Overcoming the difficulties associated with dynamic range, noise, statics, and resolution still leaves the challenging problem of constructing an image from the data. The dashed lines in Figure 3b show the raypath along which the detected seismic wave traveled for the fifth shot in the Vines Branch experiment. (Note: The seismic impulse from the shot actually spreads out in all directions. It's the detected seismic wave whose path is illustrated in the dashed line.) How do we know what that raypath was? The experiment measured only the distance traveled by the reflected wave, not the location of the reflection point itself. Given just the distance, the reflection point is constrained to lie somewhere on the surface of an ellipsoid whose two focal points coincide with the shot and receiver locations. So, given all the possible raypaths for the fifth shot, how could the experimenters pick the correct one?

First, they knew a priori the dip direction of the reflecting interface and that the line between the shot and receiver was perpendicular to that direction. Second, by assuming that the structure of the reflector varied only in the dip direction, they constrained the reflection point to lie in a vertical plane that was perpendicular to the line connecting the shot and receiver and that included the midpoint between the shot and receiver. The intersection between the vertical plane and the ellipsoid of possible reflecting points is a circle. Now look closely at Figure 3a. For each measurement, the experimenters drew a circular arc, knowing that the measurement's reflection point must lie along that arc. The reflecting horizon was constructed by finding the smooth surface that best made a tangent to all of the circular arcs.

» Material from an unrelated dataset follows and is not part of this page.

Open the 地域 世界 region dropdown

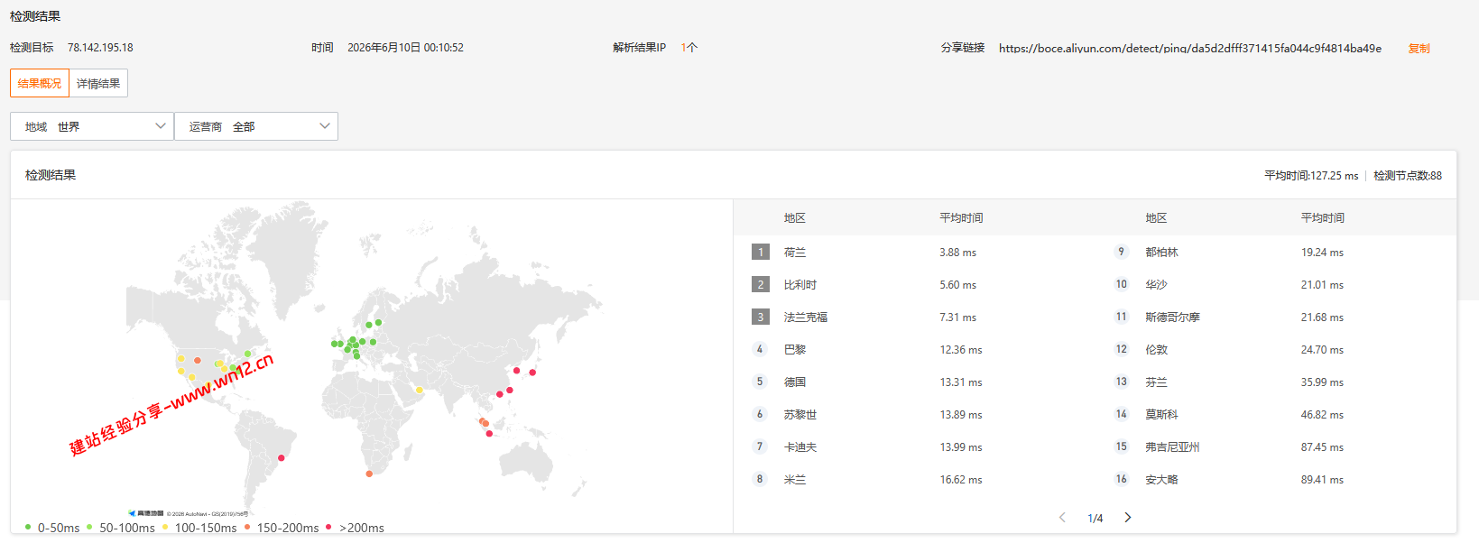tap(92, 126)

The image construction technique just described is the essence of a process we now call migration. The migration of the Vines Branch data was particularly simple because only a single reflecting horizon was involved and the experimenters made a number of simplifying assumptions based on a priori knowledge. In general, though, migration can be incredibly challenging. As a seismic wave travels through the earth, each reflecting interface bends the raypath of the transmitted wave (Box 1). Furthermore, the velocity varies from one rock layer to the next, and even within a rock layer as a function of travel direction (a rock property called anisotropy). Consider what this means for a subsurface structure like that shown in Figure 4. The mountain-like shape of the buried salt deflects the transmitted raypaths in all sorts of directions, and the raypaths that travel through the salt experience a different propagation speed than the raypaths that travel through only the nearby sedimentary layers. To construct an accurate subsalt image requires that all raypath bending and velocity variations be accounted for properly. Remember, too, that the shape of the salt varies rapidly in three dimensions, unlike the assumed two-dimensional nature of the reflector in the Vines Branch experiment.

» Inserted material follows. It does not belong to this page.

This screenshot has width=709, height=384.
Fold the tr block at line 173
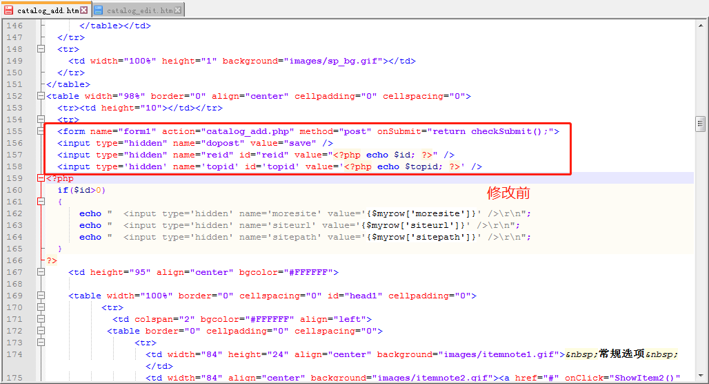(41, 343)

A newcomer to reflection seismology might find migration puzzling—it seems as if the subsurface structure must be known before an image of that structure can be constructed. Recall, though, that the Vines Branch experimenters managed to construct an image of the dipping reflector without making any assumptions about its depth. This suggests that knowledge of subsurface velocities combined with an imaging algorithm is sufficient to form an image from seismic traces. For the last 35 years, research in seismic data processing has been dominated by efforts to develop better algorithms to determine velocities from the seismic data and better imaging algorithms to use those velocities. The result is a capability to image increasingly complicated subsurface structures. In spite of that effort, imaging in some areas remains a challenge today.

Seismic survey design is the discipline concerned with selecting the geometric pattern for the positions of the shots and receivers in a seismic survey. The goal of survey design is to find a geometric pattern that minimizes costs and environmental impact of a survey while simultaneously providing seismic traces with good signal-to-noise ratio and the spatial variety needed to construct a subsurface image.

Because of its small scale, costs, and environmental impact for the Vines Branch experiment were not major concerns. However, the experimenters did have to be concerned with the other two issues. First, they selected a distance between the shots and receivers—called the offset—that prevented shot-generated noise (Box 3) from occurring at the same time as the reflection events of interest. Second, they oriented the shots and receivers so that experimental conditions were constant except for the depth of the reflecting horizon they were trying to find. As described above, this orientation allowed a simple construction of the subsurface image.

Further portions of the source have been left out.